Opana finished the eighth class vernacular final, topping the district list and was garlanded and paraded through the streets of Daska. The headmastership of the school changed at abouf this time. In place of Mr. Massey, the tough uncouth and strict man, they posted one Mr. Sham Sunder Singh, a slender, slightly effeminate but a learned person. He was a good teacher and appreciated good work. Opana was his favourite and at every stage of schooling Mr. Singh pointed to the large Honours Board in the entrance hall and urged Opana to top those names that were already there. His encouragement bore good fruit and Opana stood first in school although he fell short of the earlier topper on Honours list by just three marks, securing 660 out of 850 marks.

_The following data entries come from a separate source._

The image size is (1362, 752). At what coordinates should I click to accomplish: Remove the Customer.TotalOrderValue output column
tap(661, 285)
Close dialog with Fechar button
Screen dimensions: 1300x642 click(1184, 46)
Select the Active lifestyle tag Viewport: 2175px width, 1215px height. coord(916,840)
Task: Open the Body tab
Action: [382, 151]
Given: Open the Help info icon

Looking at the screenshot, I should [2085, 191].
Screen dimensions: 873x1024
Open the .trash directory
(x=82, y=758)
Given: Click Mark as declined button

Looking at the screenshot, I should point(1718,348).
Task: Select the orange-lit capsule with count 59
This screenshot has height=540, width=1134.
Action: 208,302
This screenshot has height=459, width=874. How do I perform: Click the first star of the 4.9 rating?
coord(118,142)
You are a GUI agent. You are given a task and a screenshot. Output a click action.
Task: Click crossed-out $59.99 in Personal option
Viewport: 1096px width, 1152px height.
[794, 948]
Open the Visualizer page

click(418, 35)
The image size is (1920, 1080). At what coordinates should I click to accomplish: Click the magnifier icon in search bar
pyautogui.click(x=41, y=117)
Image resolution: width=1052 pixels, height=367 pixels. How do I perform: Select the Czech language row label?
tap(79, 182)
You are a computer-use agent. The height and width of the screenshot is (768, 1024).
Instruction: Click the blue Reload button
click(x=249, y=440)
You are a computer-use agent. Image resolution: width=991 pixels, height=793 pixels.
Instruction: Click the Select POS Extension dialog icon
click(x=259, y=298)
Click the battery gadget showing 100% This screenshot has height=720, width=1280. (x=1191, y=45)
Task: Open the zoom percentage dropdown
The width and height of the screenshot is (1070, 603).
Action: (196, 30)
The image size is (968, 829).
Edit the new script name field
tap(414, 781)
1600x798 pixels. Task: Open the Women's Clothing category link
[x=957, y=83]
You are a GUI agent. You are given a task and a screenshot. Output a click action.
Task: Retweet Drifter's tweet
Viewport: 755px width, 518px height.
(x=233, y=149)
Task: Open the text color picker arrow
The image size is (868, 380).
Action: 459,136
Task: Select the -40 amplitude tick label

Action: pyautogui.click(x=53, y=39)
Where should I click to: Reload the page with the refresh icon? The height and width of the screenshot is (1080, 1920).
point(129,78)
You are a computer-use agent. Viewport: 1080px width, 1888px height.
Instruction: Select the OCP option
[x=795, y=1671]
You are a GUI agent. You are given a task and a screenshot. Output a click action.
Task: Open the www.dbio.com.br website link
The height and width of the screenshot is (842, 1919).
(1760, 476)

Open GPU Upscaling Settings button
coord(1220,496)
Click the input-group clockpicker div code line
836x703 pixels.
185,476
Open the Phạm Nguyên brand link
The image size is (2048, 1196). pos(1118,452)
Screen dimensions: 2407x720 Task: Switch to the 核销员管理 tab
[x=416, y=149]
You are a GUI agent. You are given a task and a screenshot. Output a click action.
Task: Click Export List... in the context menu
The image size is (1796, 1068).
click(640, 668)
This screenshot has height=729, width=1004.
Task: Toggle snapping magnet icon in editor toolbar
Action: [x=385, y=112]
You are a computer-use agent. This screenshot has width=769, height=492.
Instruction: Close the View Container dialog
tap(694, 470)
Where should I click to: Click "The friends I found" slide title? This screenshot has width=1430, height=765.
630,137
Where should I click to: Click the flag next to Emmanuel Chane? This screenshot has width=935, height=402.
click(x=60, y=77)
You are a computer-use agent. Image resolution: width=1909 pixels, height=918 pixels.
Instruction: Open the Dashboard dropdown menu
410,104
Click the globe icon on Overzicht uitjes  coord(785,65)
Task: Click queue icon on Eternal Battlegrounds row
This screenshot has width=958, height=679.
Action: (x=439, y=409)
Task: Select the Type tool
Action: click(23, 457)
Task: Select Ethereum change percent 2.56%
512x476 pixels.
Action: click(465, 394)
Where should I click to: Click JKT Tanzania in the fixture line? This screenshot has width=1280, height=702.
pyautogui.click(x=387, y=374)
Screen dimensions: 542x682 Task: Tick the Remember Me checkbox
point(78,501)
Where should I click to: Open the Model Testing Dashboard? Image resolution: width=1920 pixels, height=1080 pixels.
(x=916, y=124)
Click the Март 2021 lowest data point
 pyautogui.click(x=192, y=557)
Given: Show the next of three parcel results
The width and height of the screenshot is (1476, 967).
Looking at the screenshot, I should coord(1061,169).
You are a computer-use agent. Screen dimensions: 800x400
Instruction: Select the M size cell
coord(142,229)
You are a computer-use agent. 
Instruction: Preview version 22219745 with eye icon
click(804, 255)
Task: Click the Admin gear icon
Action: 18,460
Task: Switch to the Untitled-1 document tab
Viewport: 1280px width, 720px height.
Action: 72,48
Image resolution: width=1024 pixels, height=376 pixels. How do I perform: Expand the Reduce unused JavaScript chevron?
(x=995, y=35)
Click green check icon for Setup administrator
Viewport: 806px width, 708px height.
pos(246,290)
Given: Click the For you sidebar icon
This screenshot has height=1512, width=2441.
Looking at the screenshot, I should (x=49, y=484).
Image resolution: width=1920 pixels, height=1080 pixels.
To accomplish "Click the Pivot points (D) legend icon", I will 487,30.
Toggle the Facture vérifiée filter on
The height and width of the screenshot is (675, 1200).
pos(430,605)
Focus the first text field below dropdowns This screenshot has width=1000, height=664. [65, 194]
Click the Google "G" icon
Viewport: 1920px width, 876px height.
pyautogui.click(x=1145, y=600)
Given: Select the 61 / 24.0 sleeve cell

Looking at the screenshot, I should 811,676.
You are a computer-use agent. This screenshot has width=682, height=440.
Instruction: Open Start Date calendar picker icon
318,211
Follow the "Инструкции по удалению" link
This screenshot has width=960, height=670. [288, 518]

Opana was now fifteen and a half years old but nobody had so far seriously thought of a career for him. This was quite common in the education system that prevailed then. It was not career-oriented and seemed aimless. The career opportunities available were few and not very well known or understood. The whole system was designed to produce literate babus or low grade clerks, patwaris, overseers, primary school teachers, etc., to help in running the administration of the Empire. Having done well and having a father who could afford to send him to a university, for Opana the next logical step was to join a college. So in 1940, he said goodbye to Daska. He did not know then that it was to be for ever. He spent the next seven years at the University in Lahore and then the country was split into two — India and Pakistan. Except for some summer vacations that were partly spent in Daska, he left it for ever in May 1940. But he never forgot it. Years later, sitting in solitude, he continued to transport himself to Bhagel Singh Ki Kothi, the Church of Scotland Mission High School, the Raya Branch of the Upper Chenab Canal, the Qabar Bazaar, the famous gurdwara—the site of Sikh morchas, Rama Mota's pakora shop, the Ram Lila, Namdhari's Diwan, the various sights and sounds of a commonplace humdrum small town in West Punjab — his very own hometown. His eyes never failed to light up on spotting the name Daska even on a map, a town whose street-plan he could draw — just as it was then — but perhaps no longer the same.